Regulating GABA_AR desensitization is an essential process that is controlled at the signaling pathway and receptor levels; however, modulating receptor function at the level of the energy processes plays a key role in understanding withdrawal in neurological and psychiatric disorders (Rezin et al., 2009). Mitochondrial dysfunction is a key factor in epilepsy, Parkinson’s disorder, schizophrenia, and other synaptic and extra-synaptic pathologies (De Simone et al., 2023). However, the relationship between GABA_AR activity, impaired energy balance, and manifestations of NPDs remains poorly understood.

Early research has shown that exposure to SPs (such as catechol and pyrogallol) induces convulsive activity accompanied by a rapid decline in neuronal ATP levels ([ATP]_i) in the brains of mice (Angel et al., 1969; Angel and Rogers, 1972). Other studies showed that neuronal [ATP]_i led to a decrease in energy production (P_i/min/g), which is elevated abruptly during seizures and recovered after phenobarbital treatment (Stanley and Mantz, 1971; Winn, 1980; Walton et al., 1998). However, these studies reported that the reduction in [ATP]_i was partly due to mitochondrial dysfunction that occurred during the seizure state; the main reason behind the reduction in [ATP]_i during neurological disorders is still elusive (Walton et al., 1998). Furthermore, many reports have demonstrated that even due to the effects of various ligands (including GABA), the reduction in [ATP]_i is the main reason underlying the reduction in GABA_AR functional activity, which ultimately manifests as neuronal excitation (Sallard et al., 2021). However, the molecular events determining the decline in ATP levels during the GABA_AR run-down phenomenon and desensitization state remain unknown (Figure 5).

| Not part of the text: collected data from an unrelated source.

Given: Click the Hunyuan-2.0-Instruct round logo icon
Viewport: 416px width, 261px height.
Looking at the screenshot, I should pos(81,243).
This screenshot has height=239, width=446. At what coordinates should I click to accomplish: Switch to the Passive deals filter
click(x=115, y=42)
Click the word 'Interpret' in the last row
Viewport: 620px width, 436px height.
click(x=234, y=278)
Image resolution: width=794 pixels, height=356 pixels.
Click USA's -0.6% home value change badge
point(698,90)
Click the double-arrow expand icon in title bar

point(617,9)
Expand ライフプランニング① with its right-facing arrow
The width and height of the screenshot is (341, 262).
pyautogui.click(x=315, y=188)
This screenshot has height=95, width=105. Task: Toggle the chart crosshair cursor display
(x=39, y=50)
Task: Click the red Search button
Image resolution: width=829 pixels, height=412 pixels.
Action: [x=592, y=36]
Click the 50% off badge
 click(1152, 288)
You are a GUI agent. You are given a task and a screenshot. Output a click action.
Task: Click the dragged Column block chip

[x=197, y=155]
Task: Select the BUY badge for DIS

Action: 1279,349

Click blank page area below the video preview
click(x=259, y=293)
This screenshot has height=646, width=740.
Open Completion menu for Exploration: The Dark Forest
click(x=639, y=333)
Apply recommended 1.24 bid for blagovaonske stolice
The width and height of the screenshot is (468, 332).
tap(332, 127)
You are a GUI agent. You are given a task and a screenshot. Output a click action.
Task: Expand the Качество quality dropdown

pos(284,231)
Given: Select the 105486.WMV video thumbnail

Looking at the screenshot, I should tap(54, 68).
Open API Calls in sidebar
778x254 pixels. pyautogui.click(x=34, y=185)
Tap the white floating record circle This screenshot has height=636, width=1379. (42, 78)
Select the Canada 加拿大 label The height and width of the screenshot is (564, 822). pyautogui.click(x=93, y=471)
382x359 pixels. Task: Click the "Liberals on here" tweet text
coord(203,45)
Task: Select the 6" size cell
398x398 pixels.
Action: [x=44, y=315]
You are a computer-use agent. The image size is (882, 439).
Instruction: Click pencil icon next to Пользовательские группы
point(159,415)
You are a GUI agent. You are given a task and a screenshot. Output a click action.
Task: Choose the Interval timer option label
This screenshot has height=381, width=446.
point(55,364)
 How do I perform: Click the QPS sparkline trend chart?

Many literature reports show that GABA_AR desensitization is tightly associated with its slow deactivation, namely, so-called process of resensitization (Hinkle and Macdonald, 2003; Kang et al., 2020). Although some kinases play a role in the desensitization and retardation of GABA_AR deactivation, the main players involved in the resensitization process have not been fully established. Recently, it was reported that the β3 and β1 subunits possess a phenol-regulated ATPase, which is localized in the ICD (Menzikov, 2018; Menzikov et al., 2021) and that resensitization by the enzyme facilitates the replenishment of the neuronal concentrations of chloride ([Cl⁻]_i) and bicarbonate ([HCO₃ ⁻]_i) after GABA_AR activity and desensitization (Menzikov et al., 2021; Menzikov et al., 2022). A recent finding showed that the Cl⁻ ATPase activities belonging to the β1 and the β3 subunits have Cl⁻, HCO₃ ⁻ATPase activity, which determines differences in their sensitivity to phenol (Menzikov et al., 2023). Furthermore, this enzyme is within the scope of GABA_AR performance as Cl⁻ATPase during the first week of postnatal rodent development and then as a Cl⁻, HCO₃ ⁻ATPase. The GABA_AR-coupled ATPase only possesses low sensitivity (>1 mM) to the phenol effect if it is activated only by Cl⁻ or HCO₃ ⁻, whereas the Cl⁻, HCO₃ ⁻ ATPase is inhibited by low concentrations of phenols (<300 μM). It was shown that the transition from the desensitization state to resensitization is coupled with a fall in [ATP]i, which is carried out via ATPase performance (Figure 5). The critical role of ATPase during the resensitization process and the resulting conformational changes in GABA_ARs were confirmed using a thiol alkylating agent and a mutant receptor (Menzikov et al., 2022). Phenol modulates the formation of a phosphoprotein (high-energy phosphate bond) and the rate of ATP-consuming Cl⁻ transport by the ATPase (Menzikov and Morozov, 2019). Moreover, it was established that phenol interacts with the GABA_AR β3 subunit by binding with the ATP-hydrolyzing site of ICD a finding that directly confirms the interaction of phenol with GABA_ARs.